Washington, DC 20549
Attn: Jan Woo and Ryan Houseal
Re: | Universal Business Payment Solutions Acquisition Corporation |
Registration Statement on Form S-1 | |
File Number 333-171359 |
Ladies and Gentlemen:
Universal Business Payment Solutions Acquisition Corporation, a Delaware corporation (the “Company”), has today filed with the Securities and Exchange Commission (the “Commission”) Amendment No. 2 (“Amendment No. 2”) to its Registration Statement on Form S-1 (Registration No. 333-171359) (the “Registration Statement”). On behalf of the Company, we hereby respond to the comments raised by the staff (the “Staff”) of the Commission in the letter dated March 4, 2011 from Ms. Jan Woo, Attorney-Adviser, to Bipin C. Shah, Chief Executive Officer of the Company. For your convenience, the Staff’s comments are included in this letter and are followed by the applicable response. We will also provide courtesy copies of Amendment No. 2, as filed and marked with the changes from Amendment No. 1 filed with the Commission on February 3, 2011. Except as provided in this letter, terms used in this letter have the meanings given to them in Amendment No. 2.
General
1. | We note your response to prior comment 7, but it appears that you could be subject to Rule 419 even if you do not dissolve. When considering the proposed repurchase of up to 50% of the shares sold in the offering, in combination with the proposed 93.1% redemption threshold, the company appears to be proposing to sell securities while concurrently planning to retain less than $5 million in assets.
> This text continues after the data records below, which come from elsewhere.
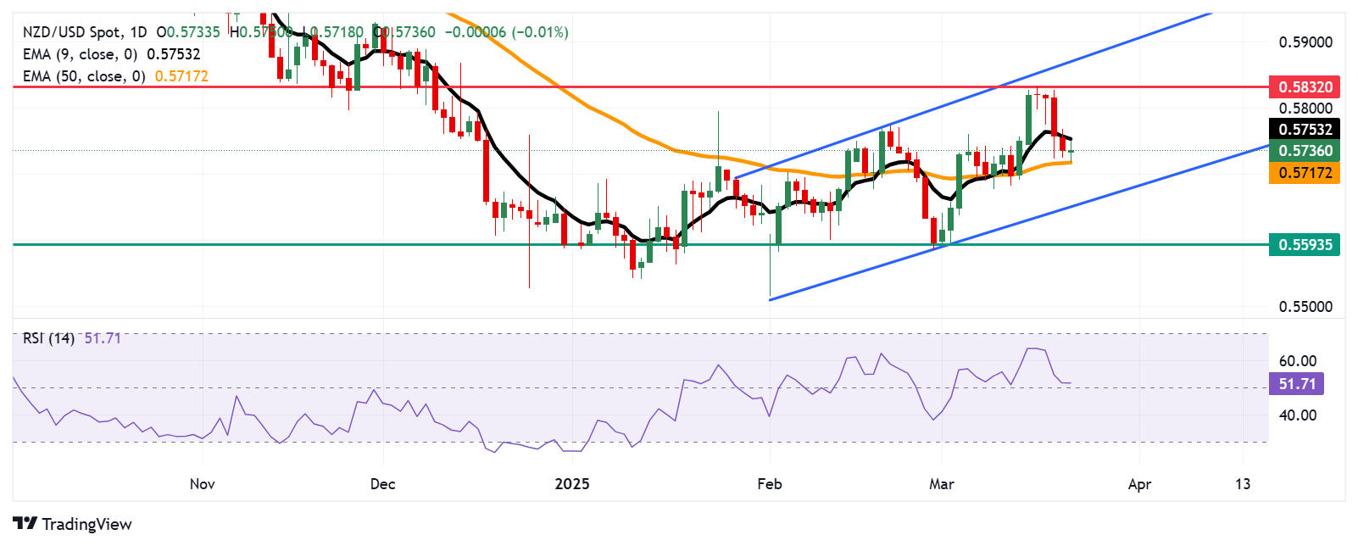Click the orange 0.57172 EMA price label
This screenshot has height=546, width=1358.
(x=1305, y=173)
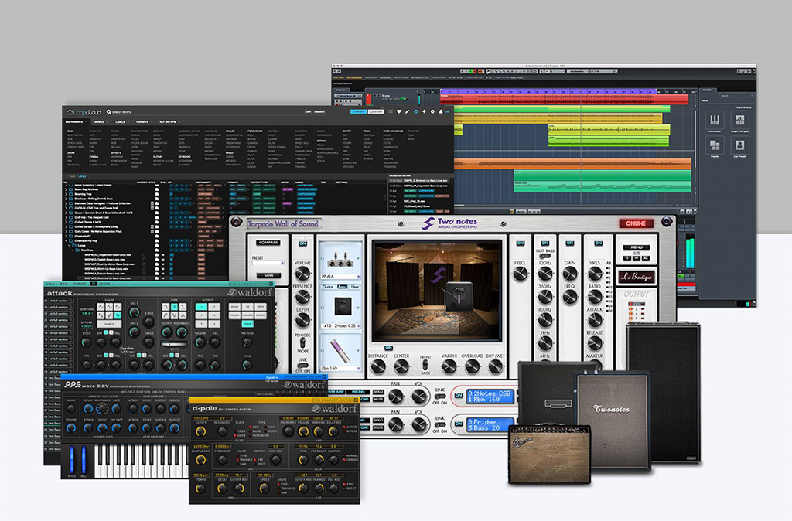Open the PP 6L6 power amp selector
Viewport: 792px width, 521px height.
coord(340,275)
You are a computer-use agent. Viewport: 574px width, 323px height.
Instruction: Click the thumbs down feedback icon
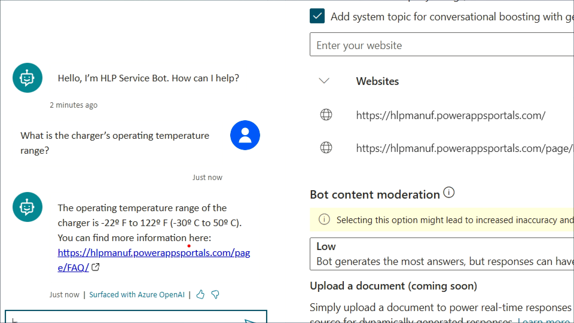coord(215,295)

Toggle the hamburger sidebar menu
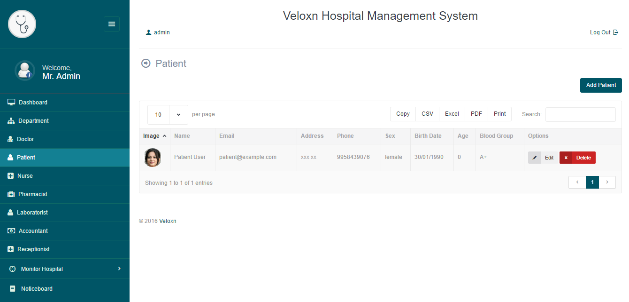tap(112, 24)
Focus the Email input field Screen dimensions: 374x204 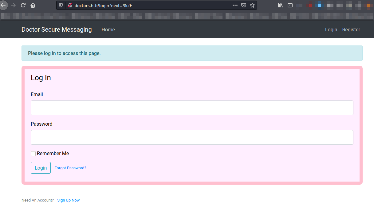tap(192, 108)
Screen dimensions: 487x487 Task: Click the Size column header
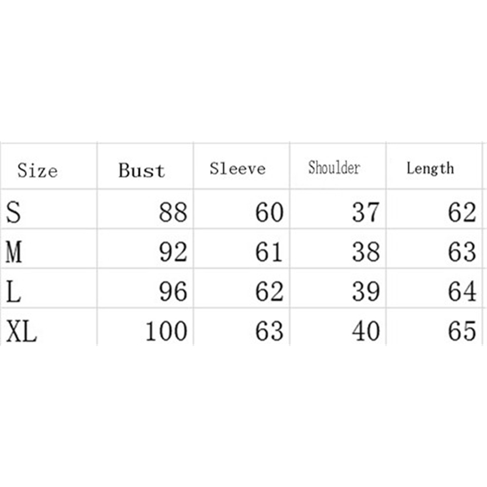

Please revise your prospectus throughout to clarify the basis for your belief that you would not be subject to Rule 419 in light of your proposed repurchases, redemptions, and lack of a commitment to dissolve if you fail to consummate a business combination and how your offering may be effected in such a manner to avoid the application of Rule 419. |
US Austin Boston Charlotte Hartford New York Orange County Philadelphia Princeton San Francisco Silicon Valley Washington DC
EUROPE Brussels Dublin London Luxembourg Moscow Munich Paris ASIA Beijing Hong Kong
![]() | United States Securities and Exchange Commission March 8, 2011 Page 2 of 6 |
Response:
The Company accepts the Staff’s comment and has enhanced its disclosure to make it clear that the assets held in trust will remain above $5 million, even in light of the potential repurchases and redemptions as well as the lack of a commitment on the part of the Company to dissolve if the Company fails to consummate a business combination. To address the Staff’s express concerns in this regard, the Company has clarified the mechanics of the 93.1% redemption threshold and provided a table illustrating how the repurchase of shares will impact the redemption threshold and maintain an appropriate amount of assets held in trust.
Cover Page
2. | We refer to your response to prior comment 9 and note that you have not revised the header of your prospectus cover page to include all securities that you are offering (i.e. the shares of common stock and the warrants underlying the units). As such, we reissue prior comment 9 and ask that you make the necessary revisions to your document. |
Response:
The Company accepts the Staff’s comment and has revised the header of the prospectus cover page to describe the securities comprising the units being offered (i.e., the shares of common stock and the warrants underlying the units).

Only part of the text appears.